─── WORKING DATA ───

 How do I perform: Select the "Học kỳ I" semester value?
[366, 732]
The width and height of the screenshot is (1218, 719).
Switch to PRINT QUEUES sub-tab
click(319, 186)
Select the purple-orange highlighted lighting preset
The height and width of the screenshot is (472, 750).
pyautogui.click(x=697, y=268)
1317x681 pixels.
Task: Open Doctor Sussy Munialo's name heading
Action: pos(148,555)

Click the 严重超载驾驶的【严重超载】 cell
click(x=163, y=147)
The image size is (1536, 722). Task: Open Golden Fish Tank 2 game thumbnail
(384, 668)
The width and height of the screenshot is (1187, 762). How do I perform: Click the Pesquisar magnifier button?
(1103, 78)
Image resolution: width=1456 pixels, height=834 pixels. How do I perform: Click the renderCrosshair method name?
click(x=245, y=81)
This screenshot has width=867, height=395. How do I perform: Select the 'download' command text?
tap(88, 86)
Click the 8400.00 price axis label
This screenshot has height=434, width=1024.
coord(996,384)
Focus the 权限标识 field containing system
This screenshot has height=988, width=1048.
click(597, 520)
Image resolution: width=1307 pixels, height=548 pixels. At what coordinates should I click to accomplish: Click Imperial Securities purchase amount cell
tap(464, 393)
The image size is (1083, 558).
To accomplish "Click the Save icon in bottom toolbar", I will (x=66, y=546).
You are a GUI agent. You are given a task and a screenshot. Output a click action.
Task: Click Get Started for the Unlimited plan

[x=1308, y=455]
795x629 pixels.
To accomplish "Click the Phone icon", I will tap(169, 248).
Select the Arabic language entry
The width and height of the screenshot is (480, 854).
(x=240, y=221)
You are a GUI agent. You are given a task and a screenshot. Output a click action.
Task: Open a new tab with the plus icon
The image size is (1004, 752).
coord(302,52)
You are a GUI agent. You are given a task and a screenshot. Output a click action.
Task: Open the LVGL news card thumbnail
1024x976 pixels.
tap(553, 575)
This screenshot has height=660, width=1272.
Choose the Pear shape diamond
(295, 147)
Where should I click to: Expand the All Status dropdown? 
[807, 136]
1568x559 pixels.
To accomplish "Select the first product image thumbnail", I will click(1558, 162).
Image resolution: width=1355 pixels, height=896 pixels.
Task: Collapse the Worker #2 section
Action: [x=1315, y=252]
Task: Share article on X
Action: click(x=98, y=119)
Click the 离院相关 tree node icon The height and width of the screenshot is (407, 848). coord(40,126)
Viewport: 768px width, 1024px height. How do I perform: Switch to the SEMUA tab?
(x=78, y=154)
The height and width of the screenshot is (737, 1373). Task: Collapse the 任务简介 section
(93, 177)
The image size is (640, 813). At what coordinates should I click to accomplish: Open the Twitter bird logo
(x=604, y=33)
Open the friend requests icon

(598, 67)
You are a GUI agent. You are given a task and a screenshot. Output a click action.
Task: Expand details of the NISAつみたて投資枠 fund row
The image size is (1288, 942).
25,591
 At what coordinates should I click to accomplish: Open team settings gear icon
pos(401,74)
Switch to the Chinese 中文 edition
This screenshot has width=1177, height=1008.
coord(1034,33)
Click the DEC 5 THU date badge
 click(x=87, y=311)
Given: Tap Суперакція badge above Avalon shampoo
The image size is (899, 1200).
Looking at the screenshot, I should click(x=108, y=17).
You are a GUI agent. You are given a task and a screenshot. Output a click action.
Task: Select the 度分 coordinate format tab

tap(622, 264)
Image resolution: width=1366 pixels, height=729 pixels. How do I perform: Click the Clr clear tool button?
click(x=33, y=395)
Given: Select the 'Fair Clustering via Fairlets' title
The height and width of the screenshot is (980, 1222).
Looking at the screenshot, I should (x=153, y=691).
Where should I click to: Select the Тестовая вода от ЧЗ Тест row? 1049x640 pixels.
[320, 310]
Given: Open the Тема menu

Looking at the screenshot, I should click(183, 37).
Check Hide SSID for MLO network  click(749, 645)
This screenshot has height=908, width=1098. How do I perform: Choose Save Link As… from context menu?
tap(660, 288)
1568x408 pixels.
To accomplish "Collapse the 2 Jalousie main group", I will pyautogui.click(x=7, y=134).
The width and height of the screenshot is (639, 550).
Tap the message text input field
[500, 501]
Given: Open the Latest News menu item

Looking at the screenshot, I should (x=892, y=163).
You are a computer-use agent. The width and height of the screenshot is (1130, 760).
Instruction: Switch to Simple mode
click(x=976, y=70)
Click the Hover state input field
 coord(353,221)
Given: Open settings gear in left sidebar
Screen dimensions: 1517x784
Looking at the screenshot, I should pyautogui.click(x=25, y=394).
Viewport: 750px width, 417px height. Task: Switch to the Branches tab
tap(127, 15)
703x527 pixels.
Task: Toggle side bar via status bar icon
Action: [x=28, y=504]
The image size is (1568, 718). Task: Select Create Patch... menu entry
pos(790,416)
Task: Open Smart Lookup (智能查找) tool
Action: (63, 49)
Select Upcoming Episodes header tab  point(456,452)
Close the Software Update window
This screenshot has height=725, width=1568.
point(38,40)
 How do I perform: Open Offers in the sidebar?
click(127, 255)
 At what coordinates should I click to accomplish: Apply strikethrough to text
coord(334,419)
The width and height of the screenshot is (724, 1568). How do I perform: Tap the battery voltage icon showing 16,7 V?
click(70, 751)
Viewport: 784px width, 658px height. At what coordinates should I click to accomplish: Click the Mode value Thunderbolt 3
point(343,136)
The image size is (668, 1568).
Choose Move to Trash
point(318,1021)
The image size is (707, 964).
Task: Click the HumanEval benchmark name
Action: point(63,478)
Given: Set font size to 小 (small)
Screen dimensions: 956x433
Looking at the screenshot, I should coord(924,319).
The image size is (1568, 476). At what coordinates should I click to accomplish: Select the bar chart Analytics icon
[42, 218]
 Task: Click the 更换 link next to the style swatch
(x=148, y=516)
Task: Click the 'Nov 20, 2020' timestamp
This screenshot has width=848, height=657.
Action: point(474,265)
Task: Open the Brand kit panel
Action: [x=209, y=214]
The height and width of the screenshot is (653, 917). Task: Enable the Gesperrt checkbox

───

== TO DO ==
Write out the records again, exactly as given.

== EXPECTED ANSWER ==
 How do I perform: Select the "Học kỳ I" semester value?
[366, 732]
The width and height of the screenshot is (1218, 719).
Switch to PRINT QUEUES sub-tab
click(319, 186)
Select the purple-orange highlighted lighting preset
The height and width of the screenshot is (472, 750).
pyautogui.click(x=697, y=268)
1317x681 pixels.
Task: Open Doctor Sussy Munialo's name heading
Action: pos(148,555)

Click the 严重超载驾驶的【严重超载】 cell
click(x=163, y=147)
The image size is (1536, 722). Task: Open Golden Fish Tank 2 game thumbnail
(384, 668)
The width and height of the screenshot is (1187, 762). How do I perform: Click the Pesquisar magnifier button?
(1103, 78)
Image resolution: width=1456 pixels, height=834 pixels. How do I perform: Click the renderCrosshair method name?
click(x=245, y=81)
This screenshot has width=867, height=395. How do I perform: Select the 'download' command text?
tap(88, 86)
Click the 8400.00 price axis label
This screenshot has height=434, width=1024.
coord(996,384)
Focus the 权限标识 field containing system
This screenshot has height=988, width=1048.
click(597, 520)
Image resolution: width=1307 pixels, height=548 pixels. At what coordinates should I click to accomplish: Click Imperial Securities purchase amount cell
tap(464, 393)
The image size is (1083, 558).
To accomplish "Click the Save icon in bottom toolbar", I will (x=66, y=546).
You are a GUI agent. You are given a task and a screenshot. Output a click action.
Task: Click Get Started for the Unlimited plan

[x=1308, y=455]
795x629 pixels.
To accomplish "Click the Phone icon", I will tap(169, 248).
Select the Arabic language entry
The width and height of the screenshot is (480, 854).
(x=240, y=221)
You are a GUI agent. You are given a task and a screenshot. Output a click action.
Task: Open a new tab with the plus icon
The image size is (1004, 752).
coord(302,52)
You are a GUI agent. You are given a task and a screenshot. Output a click action.
Task: Open the LVGL news card thumbnail
1024x976 pixels.
tap(553, 575)
This screenshot has height=660, width=1272.
Choose the Pear shape diamond
(295, 147)
Where should I click to: Expand the All Status dropdown? 
[807, 136]
1568x559 pixels.
To accomplish "Select the first product image thumbnail", I will click(1558, 162).
Image resolution: width=1355 pixels, height=896 pixels.
Task: Collapse the Worker #2 section
Action: [x=1315, y=252]
Task: Share article on X
Action: click(x=98, y=119)
Click the 离院相关 tree node icon The height and width of the screenshot is (407, 848). coord(40,126)
Viewport: 768px width, 1024px height. How do I perform: Switch to the SEMUA tab?
(x=78, y=154)
The height and width of the screenshot is (737, 1373). Task: Collapse the 任务简介 section
(93, 177)
The image size is (640, 813). At what coordinates should I click to accomplish: Open the Twitter bird logo
(x=604, y=33)
Open the friend requests icon

(598, 67)
You are a GUI agent. You are given a task and a screenshot. Output a click action.
Task: Expand details of the NISAつみたて投資枠 fund row
The image size is (1288, 942).
25,591
 At what coordinates should I click to accomplish: Open team settings gear icon
pos(401,74)
Switch to the Chinese 中文 edition
This screenshot has width=1177, height=1008.
coord(1034,33)
Click the DEC 5 THU date badge
 click(x=87, y=311)
Given: Tap Суперакція badge above Avalon shampoo
The image size is (899, 1200).
Looking at the screenshot, I should click(x=108, y=17).
You are a GUI agent. You are given a task and a screenshot. Output a click action.
Task: Select the 度分 coordinate format tab

tap(622, 264)
Image resolution: width=1366 pixels, height=729 pixels. How do I perform: Click the Clr clear tool button?
click(x=33, y=395)
Given: Select the 'Fair Clustering via Fairlets' title
The height and width of the screenshot is (980, 1222).
Looking at the screenshot, I should (x=153, y=691).
Where should I click to: Select the Тестовая вода от ЧЗ Тест row? 1049x640 pixels.
[320, 310]
Given: Open the Тема menu

Looking at the screenshot, I should click(183, 37).
Check Hide SSID for MLO network  click(749, 645)
This screenshot has height=908, width=1098. How do I perform: Choose Save Link As… from context menu?
tap(660, 288)
1568x408 pixels.
To accomplish "Collapse the 2 Jalousie main group", I will pyautogui.click(x=7, y=134).
The width and height of the screenshot is (639, 550).
Tap the message text input field
[500, 501]
Given: Open the Latest News menu item

Looking at the screenshot, I should (x=892, y=163).
You are a computer-use agent. The width and height of the screenshot is (1130, 760).
Instruction: Switch to Simple mode
click(x=976, y=70)
Click the Hover state input field
 coord(353,221)
Given: Open settings gear in left sidebar
Screen dimensions: 1517x784
Looking at the screenshot, I should pyautogui.click(x=25, y=394).
Viewport: 750px width, 417px height. Task: Switch to the Branches tab
tap(127, 15)
703x527 pixels.
Task: Toggle side bar via status bar icon
Action: [x=28, y=504]
The image size is (1568, 718). Task: Select Create Patch... menu entry
pos(790,416)
Task: Open Smart Lookup (智能查找) tool
Action: (63, 49)
Select Upcoming Episodes header tab  point(456,452)
Close the Software Update window
This screenshot has height=725, width=1568.
point(38,40)
 How do I perform: Open Offers in the sidebar?
click(127, 255)
 At what coordinates should I click to accomplish: Apply strikethrough to text
coord(334,419)
The width and height of the screenshot is (724, 1568). How do I perform: Tap the battery voltage icon showing 16,7 V?
click(70, 751)
Viewport: 784px width, 658px height. At what coordinates should I click to accomplish: Click the Mode value Thunderbolt 3
point(343,136)
The image size is (668, 1568).
Choose Move to Trash
point(318,1021)
The image size is (707, 964).
Task: Click the HumanEval benchmark name
Action: point(63,478)
Given: Set font size to 小 (small)
Screen dimensions: 956x433
Looking at the screenshot, I should coord(924,319).
The image size is (1568, 476). At what coordinates should I click to accomplish: Select the bar chart Analytics icon
[42, 218]
 Task: Click the 更换 link next to the style swatch
(x=148, y=516)
Task: Click the 'Nov 20, 2020' timestamp
This screenshot has width=848, height=657.
Action: point(474,265)
Task: Open the Brand kit panel
Action: [x=209, y=214]
The height and width of the screenshot is (653, 917). Task: Enable the Gesperrt checkbox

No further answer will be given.